The example_files directory has all the files used in the examples.
Comparing records
Consider the following input files which will be compared line wise to get the common and unique lines.
$ cat colors_1.txt
teal
light blue
green
yellow
$ cat colors_2.txt
light blue
black
dark green
yellow
If you do not wish to use modules, you can make use of a hash to compare the records.
# common lines
# same as: grep -Fxf colors_1.txt colors_2.txt
# for two file input, $#ARGV will be 0 only for the first file
# note that 'exists' isn't strictly necessary here
$ perl -ne 'if(!$#ARGV){$h{$_}=1; next}
print if exists $h{$_}' colors_1.txt colors_2.txt
light blue
yellow
# lines from colors_2.txt not present in colors_1.txt
# same as: grep -vFxf colors_1.txt colors_2.txt
$ perl -ne 'if(!$#ARGV){$h{$_}=1; next}
print if !exists $h{$_}' colors_1.txt colors_2.txt
black
dark green
# reversing the order of input files gives
# lines from colors_1.txt not present in colors_2.txt
$ perl -ne 'if(!$#ARGV){$h{$_}=1; next}
print if !exists $h{$_}' colors_2.txt colors_1.txt
teal
green
Here are some alternate ways to construct a solution for above examples.

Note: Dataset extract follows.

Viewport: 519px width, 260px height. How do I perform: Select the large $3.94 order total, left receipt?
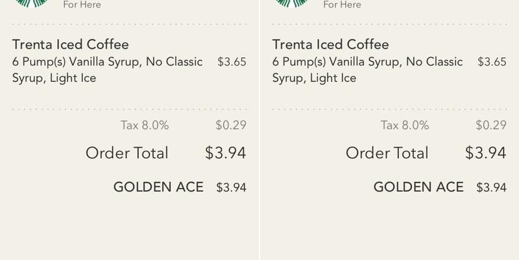click(226, 153)
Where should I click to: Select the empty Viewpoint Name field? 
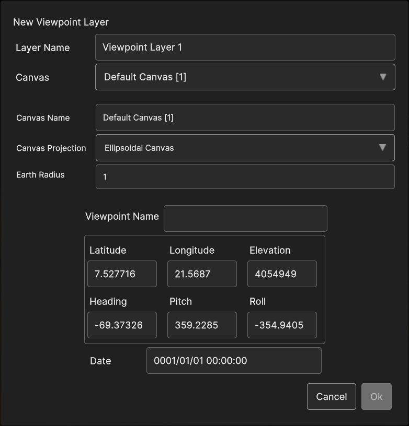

# using if-else instead of next
$ perl -ne 'if(!$#ARGV){ $h{$_}=1 }
else{ print if exists $h{$_} }' colors_1.txt colors_2.txt
light blue
yellow
# read all lines from the first file passed as STDIN in the BEGIN block
$ perl -ne 'BEGIN{ $h{$_}=1 while <STDIN> }
print if exists $h{$_}' <colors_1.txt colors_2.txt
light blue
yellow
Using modules for set operations
You can use the uniq
function from the List::Util
module to preserve only one copy of duplicates from one or more input files. See the Dealing with duplicates chapter for field based duplicate processing.
# input order of lines is preserved
# this is same as performing union between two sets
$ perl -MList::Util=uniq -e 'print uniq <>' colors_1.txt colors_2.txt
teal
light blue
green
yellow
black
dark green
The metacpan: List::Compare module supports set operations like union, intersection, symmetric difference etc. See also metacpan: Array::Utils.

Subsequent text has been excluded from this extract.